On June 9, 1913, British obstetrician, gynaecologist, and Nobel Laureate Patrick Steptoe was born. A pioneer of fertility treatment, Steptoe was responsible with biologist and physiologist Robert Edwards for developing in vitro fertilization. Louise Joy Brown, the first test-tube baby, was born on 25 July 1978.
Patrick Steptoe attended King’s College London and graduated from St George’s Hospital Medical School, London in 1939. He studied obstetrics after World War II and learned the technique of laparoscopy from Raoul Palmer. His book on Laparoscopy in Gynaecology was published in 1967. Possibly around that period, Robert Edwards, a physiologist from the University of Cambridge, contacted him and got him interested to collaborate in the development of in vitro fertilization.
In 1969, Patrick Steptoe became the Director of the Centre for Human Reproduction, Oldham. Using laparoscopy, he collected the ova from volunteering infertile women who saw his place as their last hope to achieve a pregnancy. Edwards and his assistant Jean Purdy provided the laboratory expertise. During this time they had to endure criticism and hostility to their work. However, in 1978, the birth of Louise Brown changed everything. Although he encountered further criticism, other clinics were able to follow the lead and patients responded. In order to cope with the increased patient number and train specialists, he and Edwards founded the Bourn Hall Clinic, Cambridgeshire in 1980 of which he was a Medical Director until his death.
Already in 1953, a transient biochemical pregnancy was reported by Australian Foxton School researchers. The American obstetrician and gynecologist John Rock was the first to extract an intact fertilised egg. Min Chueh Chang at the Worcester Foundation, proved fertilisation in vitro was capable of proceeding to a birth of a live rabbit in 1959. The discovery demonstrated that oocytes fertilised in vitro were capable of developing, if transferred into the uterus and thereby produce live young.
The first pregnancy achieved through in vitro human fertilisation of a human oocyte was reported in The Lancet from the Monash University team of Carl Wood, John Leeton and Alan Trounson in 1973. Unfortunately, the pregnancy lasted only a few days. In 1976, Patrick Steptoe and Robert Edwards announced an ectopic pregnancy. One year later, they successfully carried out a pioneering conception which resulted in the birth of the world’s first baby to be conceived by IVF, Louise Brown on 25 July 1978, in Oldham General Hospital, Greater Manchester, UK.

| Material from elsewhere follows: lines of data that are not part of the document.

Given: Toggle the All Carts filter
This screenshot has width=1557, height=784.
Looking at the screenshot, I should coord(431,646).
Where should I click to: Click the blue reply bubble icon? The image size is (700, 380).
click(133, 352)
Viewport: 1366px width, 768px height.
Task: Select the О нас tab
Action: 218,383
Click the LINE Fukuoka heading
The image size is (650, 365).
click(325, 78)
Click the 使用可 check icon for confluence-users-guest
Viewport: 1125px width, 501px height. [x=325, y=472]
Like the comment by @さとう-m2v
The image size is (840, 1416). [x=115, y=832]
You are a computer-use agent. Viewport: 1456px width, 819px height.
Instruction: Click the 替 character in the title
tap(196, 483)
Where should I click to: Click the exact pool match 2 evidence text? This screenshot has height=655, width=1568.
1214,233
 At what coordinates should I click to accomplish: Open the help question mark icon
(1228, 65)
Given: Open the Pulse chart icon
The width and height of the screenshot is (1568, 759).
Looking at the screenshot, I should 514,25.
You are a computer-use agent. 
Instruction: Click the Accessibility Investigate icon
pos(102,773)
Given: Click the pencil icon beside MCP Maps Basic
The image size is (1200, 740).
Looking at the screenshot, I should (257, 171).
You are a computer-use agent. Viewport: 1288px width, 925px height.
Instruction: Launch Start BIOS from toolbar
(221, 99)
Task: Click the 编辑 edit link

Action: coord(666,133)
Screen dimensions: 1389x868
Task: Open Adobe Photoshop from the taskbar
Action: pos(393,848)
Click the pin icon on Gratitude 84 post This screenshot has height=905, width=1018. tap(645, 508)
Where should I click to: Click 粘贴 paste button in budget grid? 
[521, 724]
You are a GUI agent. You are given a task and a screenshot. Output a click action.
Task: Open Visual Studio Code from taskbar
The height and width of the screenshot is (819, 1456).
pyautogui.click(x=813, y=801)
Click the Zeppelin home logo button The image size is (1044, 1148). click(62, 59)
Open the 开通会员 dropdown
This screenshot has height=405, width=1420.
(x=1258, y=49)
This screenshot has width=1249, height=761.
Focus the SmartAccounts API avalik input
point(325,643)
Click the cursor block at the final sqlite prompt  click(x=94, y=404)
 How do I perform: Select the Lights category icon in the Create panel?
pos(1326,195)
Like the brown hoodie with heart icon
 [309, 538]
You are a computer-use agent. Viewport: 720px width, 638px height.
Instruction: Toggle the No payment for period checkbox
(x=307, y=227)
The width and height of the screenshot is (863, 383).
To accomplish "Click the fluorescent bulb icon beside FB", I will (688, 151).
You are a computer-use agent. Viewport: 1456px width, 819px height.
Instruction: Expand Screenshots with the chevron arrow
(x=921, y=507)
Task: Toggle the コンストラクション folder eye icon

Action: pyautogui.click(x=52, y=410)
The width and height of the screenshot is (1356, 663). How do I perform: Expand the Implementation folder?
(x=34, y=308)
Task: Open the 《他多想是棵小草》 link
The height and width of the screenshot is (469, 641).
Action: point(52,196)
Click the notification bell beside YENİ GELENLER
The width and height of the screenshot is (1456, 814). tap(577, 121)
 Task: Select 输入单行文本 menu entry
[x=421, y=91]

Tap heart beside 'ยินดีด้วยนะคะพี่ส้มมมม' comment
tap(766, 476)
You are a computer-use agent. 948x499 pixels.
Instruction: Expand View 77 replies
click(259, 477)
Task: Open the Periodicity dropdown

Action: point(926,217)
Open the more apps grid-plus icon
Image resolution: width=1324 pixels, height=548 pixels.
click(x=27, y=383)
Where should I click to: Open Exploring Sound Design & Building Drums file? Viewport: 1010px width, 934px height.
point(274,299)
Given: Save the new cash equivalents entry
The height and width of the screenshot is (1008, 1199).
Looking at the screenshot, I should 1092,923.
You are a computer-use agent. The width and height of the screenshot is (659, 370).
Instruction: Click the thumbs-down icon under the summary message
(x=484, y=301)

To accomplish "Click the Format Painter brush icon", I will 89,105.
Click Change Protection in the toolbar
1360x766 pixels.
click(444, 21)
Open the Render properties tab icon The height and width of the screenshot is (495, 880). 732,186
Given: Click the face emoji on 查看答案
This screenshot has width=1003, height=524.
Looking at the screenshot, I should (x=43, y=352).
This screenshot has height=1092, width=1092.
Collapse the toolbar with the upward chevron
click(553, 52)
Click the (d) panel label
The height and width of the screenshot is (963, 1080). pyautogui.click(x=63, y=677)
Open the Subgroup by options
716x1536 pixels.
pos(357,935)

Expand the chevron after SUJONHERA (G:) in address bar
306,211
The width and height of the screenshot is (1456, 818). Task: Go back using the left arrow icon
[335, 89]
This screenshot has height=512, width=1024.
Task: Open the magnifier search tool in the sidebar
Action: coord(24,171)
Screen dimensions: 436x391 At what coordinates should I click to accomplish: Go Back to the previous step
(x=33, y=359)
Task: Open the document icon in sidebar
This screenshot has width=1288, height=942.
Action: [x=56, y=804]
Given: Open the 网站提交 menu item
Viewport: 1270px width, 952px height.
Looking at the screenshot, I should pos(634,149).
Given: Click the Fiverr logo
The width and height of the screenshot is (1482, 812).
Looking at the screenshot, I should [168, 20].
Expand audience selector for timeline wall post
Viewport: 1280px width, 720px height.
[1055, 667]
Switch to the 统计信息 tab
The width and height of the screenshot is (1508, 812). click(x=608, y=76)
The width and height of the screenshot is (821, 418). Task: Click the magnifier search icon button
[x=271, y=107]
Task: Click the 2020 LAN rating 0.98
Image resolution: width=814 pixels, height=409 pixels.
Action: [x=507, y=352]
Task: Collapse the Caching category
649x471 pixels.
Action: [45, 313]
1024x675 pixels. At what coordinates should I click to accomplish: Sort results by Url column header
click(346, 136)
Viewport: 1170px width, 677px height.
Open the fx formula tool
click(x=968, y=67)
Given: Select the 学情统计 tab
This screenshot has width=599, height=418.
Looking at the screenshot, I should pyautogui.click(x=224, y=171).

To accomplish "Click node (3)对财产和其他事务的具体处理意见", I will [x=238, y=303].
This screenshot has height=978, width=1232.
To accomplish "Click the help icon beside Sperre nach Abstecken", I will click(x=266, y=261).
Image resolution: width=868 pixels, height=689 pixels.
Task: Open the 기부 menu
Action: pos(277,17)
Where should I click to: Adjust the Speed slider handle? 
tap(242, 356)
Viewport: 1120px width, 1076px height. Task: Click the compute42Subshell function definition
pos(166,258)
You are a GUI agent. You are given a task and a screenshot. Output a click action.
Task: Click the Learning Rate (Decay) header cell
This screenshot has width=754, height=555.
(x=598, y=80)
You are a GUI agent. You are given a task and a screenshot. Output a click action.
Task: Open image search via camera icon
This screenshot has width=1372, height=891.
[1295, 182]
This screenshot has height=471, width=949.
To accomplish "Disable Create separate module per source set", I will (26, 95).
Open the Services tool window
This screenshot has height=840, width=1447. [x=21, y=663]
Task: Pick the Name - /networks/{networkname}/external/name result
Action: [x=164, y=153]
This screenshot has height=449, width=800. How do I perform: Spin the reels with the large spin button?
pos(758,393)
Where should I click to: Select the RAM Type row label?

Another sensation in the year, Louise Brown was born occured in India. It was reported that the physician from Kolkata, Subash Mukhopadyay, performed his own experiments with primitive instruments and a household refrigerator. The resulting test tube baby, later called “Durga” was born in October 1978. However, his work was not recognised by the international scientific community, because state authorities prevented him from presenting his work at scientific conferences, resulting in the absence of scientific evidence. Today however, Mukhopadhyay’s contribution is acknowledged in works dealing with the subject.
The first boy conceived by IVF, Alastair MacDonald was born in January 1979 in Glasgow, which Steptoe and Edwards were also responsible for. Robert Edwards was awarded the 2010 Nobel Prize in Physiology or Medicine for his work on the development of in vitro fertilization, however because the Nobel Prize is not awarded posthumously, Steptoe was not eligible for consideration. Patrick Steptoe died on March, 21, 1988, in Canterbury at age 74.